The event was the taping of an episode of CBC radio’s q with Tom Power to kick off Nunavut Music Week, which brings together Nunavut musicians, including newcomers and more experienced performers, and music industry professionals from the south.
It was an eclectic and entertaining occasion, which felt like a gathering of friends and family.
Don’t despair! The show will be broadcast on CBC radio during the week of May 13, and video from the event will be posted on CBC’s website.
You can look forward to musical performances in numerous genres, including Arctic Soul by Josh Q and the Trade-Offs, who had the audience singing along to “You make me go out”; hip hop by Mister; Indie folk by Aasiva, featuring throat singing and the ukelele; Indie rock by the Jerry Cans, who played a track from their new album, and mesmerising throat singing combined with electronic dance music by Riit.

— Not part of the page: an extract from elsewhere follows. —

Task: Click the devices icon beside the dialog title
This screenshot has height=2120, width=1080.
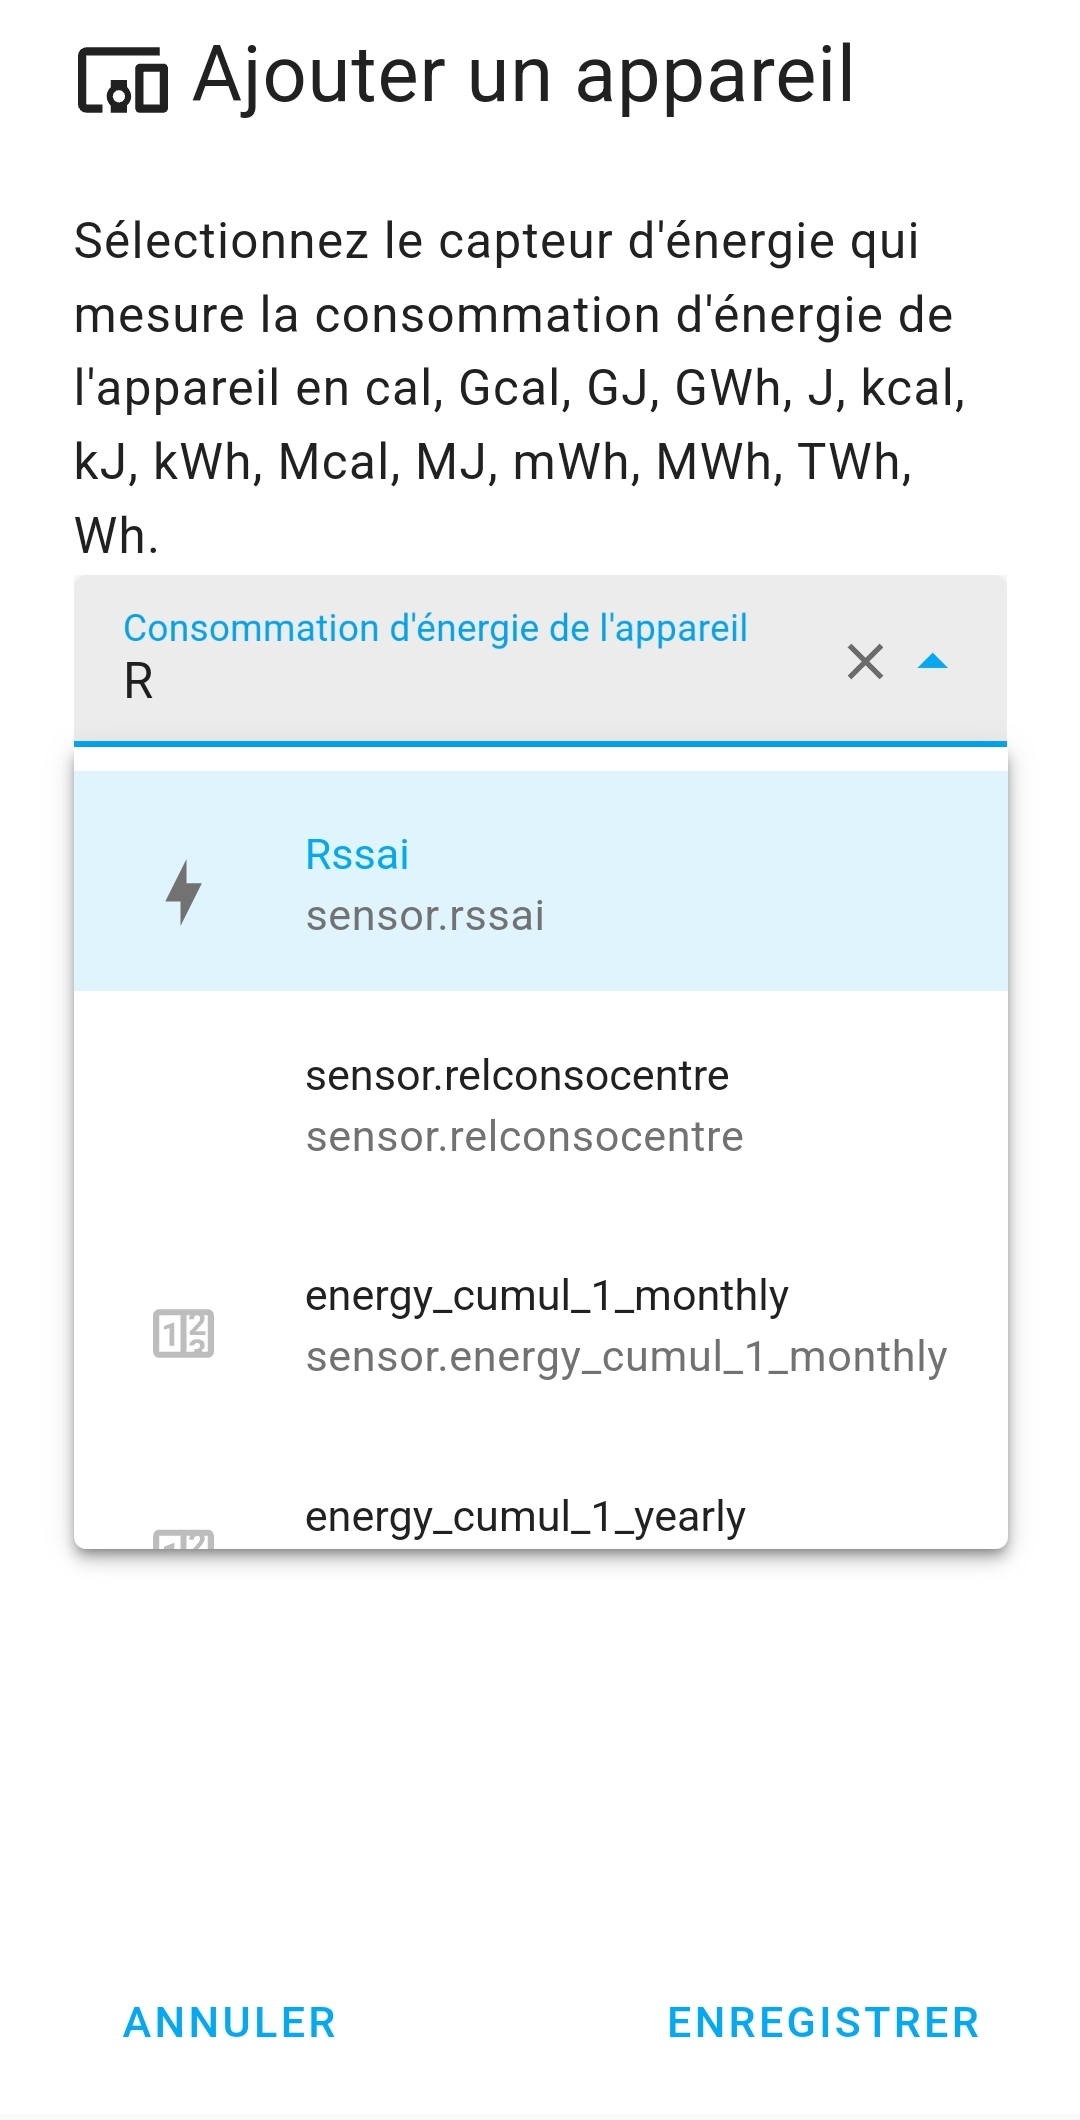Action: [x=123, y=80]
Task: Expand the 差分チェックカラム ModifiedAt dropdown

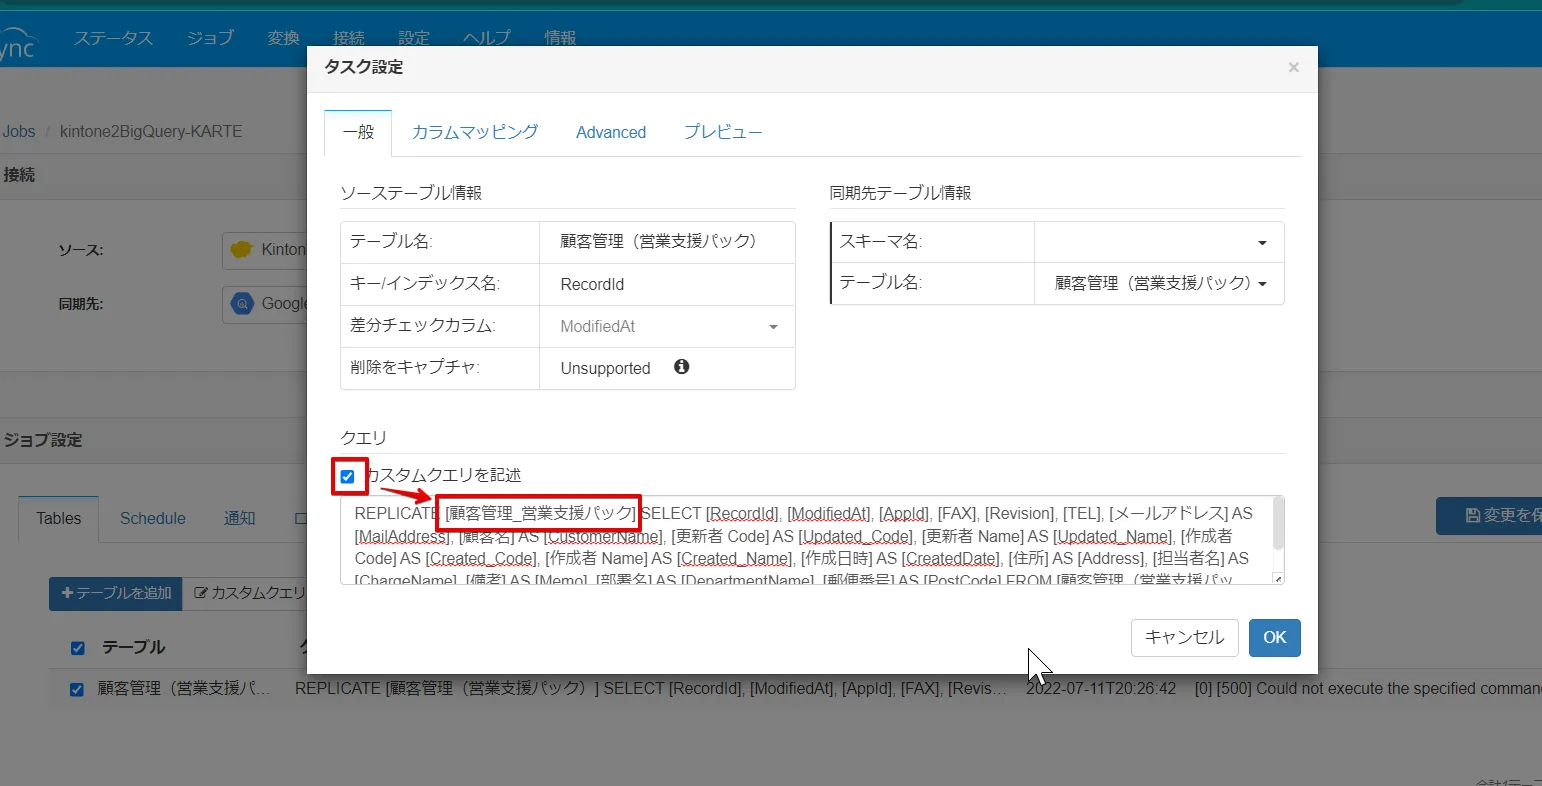Action: tap(772, 327)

The array of genres speaks to the current breadth and depth of the Nunavut music scene.
Josh Q recounted how it really used to just be him and the Jerry Cans in Iqaluit, but now there are a lot of talented younger performers on the scene.
Nancy Mike of the Jerry Cans described the early days of the band when they burned their first CD and did their own artwork, so they could take copies of their music to a festival in Yellowknife.

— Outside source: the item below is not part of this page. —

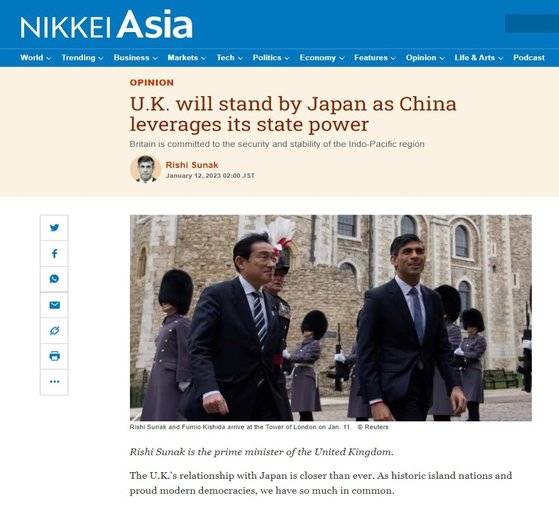Image resolution: width=559 pixels, height=506 pixels.
Task: Go to the Podcast section
Action: (x=529, y=58)
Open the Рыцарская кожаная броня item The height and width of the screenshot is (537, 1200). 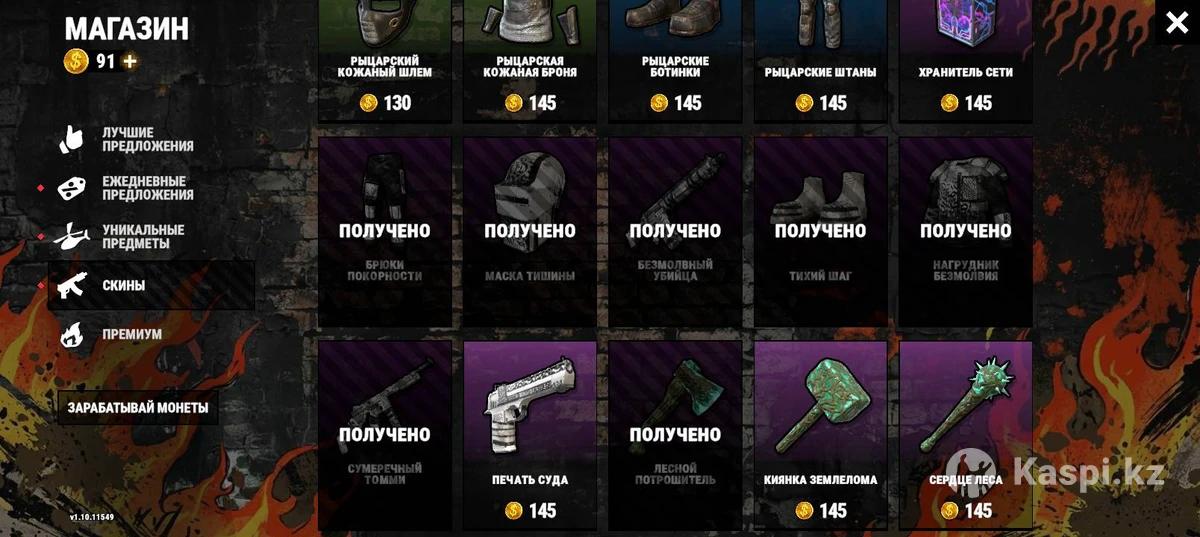coord(530,60)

She said they had to figure out how the music business works.
Now they’re at a point where they have their own record label, Aakuluk Music, and there’s Nunavut Music Week to help upcoming performers.

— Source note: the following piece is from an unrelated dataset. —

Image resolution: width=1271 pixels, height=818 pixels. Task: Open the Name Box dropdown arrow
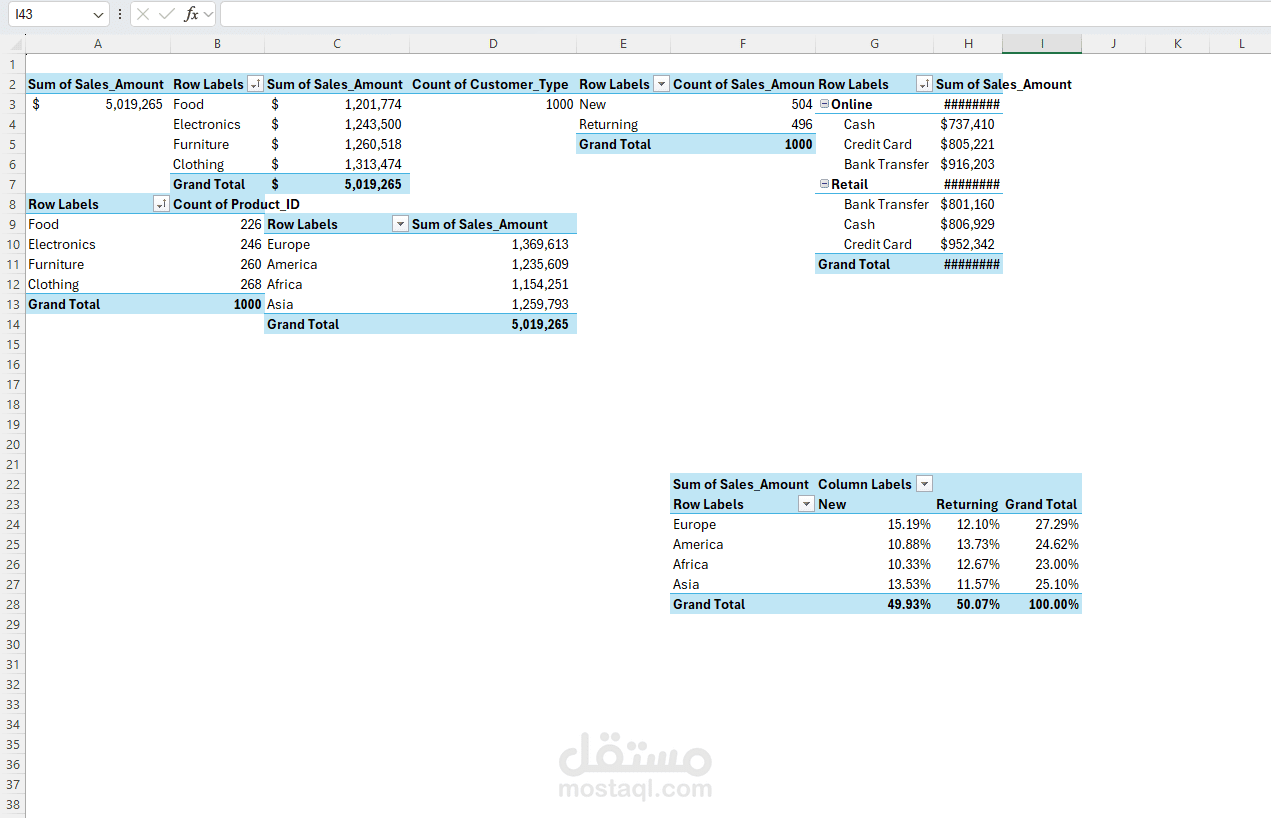[98, 14]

Nunavut fashion, theatre and comedy were also on show last night.
Laakkuluk Williamson Bathory, artistic director of the Qaggiavuut arts collective, spoke of the need to develop a dedicated performance space in Iqaluit.
“It’s the arts and hunting that have allowed us to keep being Inuit,” she said.
Fashion designer Victoria Kakuktinniq described her journey from taking a traditional sewing program in Rankin Inlet in 2012 to showing her garments, in which she tries to “fit a traditional background into modern simple, classy fitted parkas,” at the Paris Fashion Week.
Nunavut’s stand-up comedy scene was represented by Peter Autut, who entertained the audience with his perspective from Chesterfield Inlet on the amount of time he was allotted for his set.
CBC radio q will be broadcasting this Nunavut-themed show during the week of May 13.